Empty token / balance footer. — The footer only appears once Moonshot's API returns a usage block (after the first turn) and a balance from /v1/users/me/balance. If your account doesn't return either field, the footer stays hidden — the rest of the extension still works.

apply_diff keeps saying "search text not found". — The model's hunks must match the current file content exactly (whitespace-sensitive). Ask Kimi to re-read the file before re-trying.

Command times out. — Default is 5 minutes. Pass timeout_seconds in your prompt (e.g. "run X with a 20-minute timeout") or raise it for that turn.

Agent stops with "Reached the agent turn limit". — Send a follow-up message; the conversation continues from where it left off. To raise the cap, edit kimi.maxTurns.

Pricing footer is wrong. — Moonshot pricing changes; the defaults ($0.6 / $2.5 per 1M tokens) are placeholders. Set kimi.pricing.inputPerMillion / kimi.pricing.outputPerMillion to current rates.

@ autocomplete shows nothing. — Open a workspace folder (File → Open Folder). Mentions search files via vscode.workspace.findFiles, which needs a workspace.

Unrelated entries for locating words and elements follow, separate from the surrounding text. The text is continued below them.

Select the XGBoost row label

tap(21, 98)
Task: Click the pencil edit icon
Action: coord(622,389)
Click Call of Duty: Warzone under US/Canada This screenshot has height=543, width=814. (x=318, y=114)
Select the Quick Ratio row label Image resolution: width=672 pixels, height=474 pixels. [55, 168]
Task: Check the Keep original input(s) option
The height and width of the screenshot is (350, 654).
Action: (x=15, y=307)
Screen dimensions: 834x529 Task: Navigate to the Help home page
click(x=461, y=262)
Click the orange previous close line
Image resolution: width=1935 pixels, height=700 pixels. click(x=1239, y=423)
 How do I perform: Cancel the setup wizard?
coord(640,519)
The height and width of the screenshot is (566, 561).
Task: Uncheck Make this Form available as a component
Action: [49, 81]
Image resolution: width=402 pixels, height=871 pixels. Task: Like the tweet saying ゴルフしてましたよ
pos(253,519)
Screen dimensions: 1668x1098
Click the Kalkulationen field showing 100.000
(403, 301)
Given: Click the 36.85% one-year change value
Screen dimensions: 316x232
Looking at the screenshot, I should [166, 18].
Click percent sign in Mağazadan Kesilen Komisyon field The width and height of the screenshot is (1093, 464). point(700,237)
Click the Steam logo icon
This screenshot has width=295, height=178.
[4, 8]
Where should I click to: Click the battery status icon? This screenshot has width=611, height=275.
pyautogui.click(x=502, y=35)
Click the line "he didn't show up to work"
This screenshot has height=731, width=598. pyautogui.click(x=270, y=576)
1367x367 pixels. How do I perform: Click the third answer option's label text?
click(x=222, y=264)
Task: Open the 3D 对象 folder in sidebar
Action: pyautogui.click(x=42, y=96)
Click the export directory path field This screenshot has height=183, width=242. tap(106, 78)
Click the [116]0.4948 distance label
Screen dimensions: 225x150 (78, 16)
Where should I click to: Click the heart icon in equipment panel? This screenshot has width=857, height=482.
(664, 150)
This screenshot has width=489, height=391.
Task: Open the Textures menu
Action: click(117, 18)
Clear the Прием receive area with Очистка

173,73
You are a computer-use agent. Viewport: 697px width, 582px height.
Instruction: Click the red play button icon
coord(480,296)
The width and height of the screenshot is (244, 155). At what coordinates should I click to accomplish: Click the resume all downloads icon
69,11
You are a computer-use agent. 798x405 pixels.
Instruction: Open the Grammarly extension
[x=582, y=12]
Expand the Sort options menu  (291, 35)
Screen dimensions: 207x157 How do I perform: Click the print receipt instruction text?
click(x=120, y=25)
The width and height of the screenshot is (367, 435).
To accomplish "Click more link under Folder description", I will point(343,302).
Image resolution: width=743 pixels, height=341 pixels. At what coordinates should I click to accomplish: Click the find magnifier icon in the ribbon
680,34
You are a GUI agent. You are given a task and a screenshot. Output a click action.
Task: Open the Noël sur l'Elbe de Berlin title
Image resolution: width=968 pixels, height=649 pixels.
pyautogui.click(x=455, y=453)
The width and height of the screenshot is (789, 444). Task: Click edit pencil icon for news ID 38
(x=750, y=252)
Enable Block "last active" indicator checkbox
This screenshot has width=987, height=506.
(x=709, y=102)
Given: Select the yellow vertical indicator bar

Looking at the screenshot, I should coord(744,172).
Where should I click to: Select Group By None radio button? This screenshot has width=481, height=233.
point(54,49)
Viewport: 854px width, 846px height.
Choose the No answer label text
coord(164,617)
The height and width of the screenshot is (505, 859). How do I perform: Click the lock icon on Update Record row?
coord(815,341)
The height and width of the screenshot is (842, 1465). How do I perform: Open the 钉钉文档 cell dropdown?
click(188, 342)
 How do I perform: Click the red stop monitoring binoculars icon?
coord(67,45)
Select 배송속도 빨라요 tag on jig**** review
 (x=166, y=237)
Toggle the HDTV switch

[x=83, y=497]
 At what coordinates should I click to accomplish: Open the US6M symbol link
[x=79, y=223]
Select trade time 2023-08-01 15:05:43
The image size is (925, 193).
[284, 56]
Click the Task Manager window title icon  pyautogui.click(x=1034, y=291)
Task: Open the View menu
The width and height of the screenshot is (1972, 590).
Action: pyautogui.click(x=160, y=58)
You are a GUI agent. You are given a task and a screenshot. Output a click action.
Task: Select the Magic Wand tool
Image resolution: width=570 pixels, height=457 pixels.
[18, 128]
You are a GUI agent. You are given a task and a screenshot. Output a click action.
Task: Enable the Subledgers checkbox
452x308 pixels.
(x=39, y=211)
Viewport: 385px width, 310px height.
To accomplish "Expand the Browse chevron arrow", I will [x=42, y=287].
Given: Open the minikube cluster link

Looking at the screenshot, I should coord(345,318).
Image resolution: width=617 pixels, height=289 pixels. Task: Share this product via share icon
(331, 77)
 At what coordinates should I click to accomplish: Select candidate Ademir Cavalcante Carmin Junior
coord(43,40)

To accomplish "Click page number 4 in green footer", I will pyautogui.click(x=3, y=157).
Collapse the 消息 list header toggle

Task history is empty after rename. — globalStorage is keyed by extension id. Renaming the package gave the extension a new id, so old tasks live under the previous id. Either revert the package name temporarily to recover them, or accept the fresh slate.


License

MIT — see LICENSE.


Disclaimer

Unofficial. This extension is not affiliated with or endorsed by Moonshot AI. "Kimi" and "Moonshot" are trademarks of their respective owners. The extension exists to let users who already pay Moonshot per-token use that API key inside VSCode without additional subscriptions.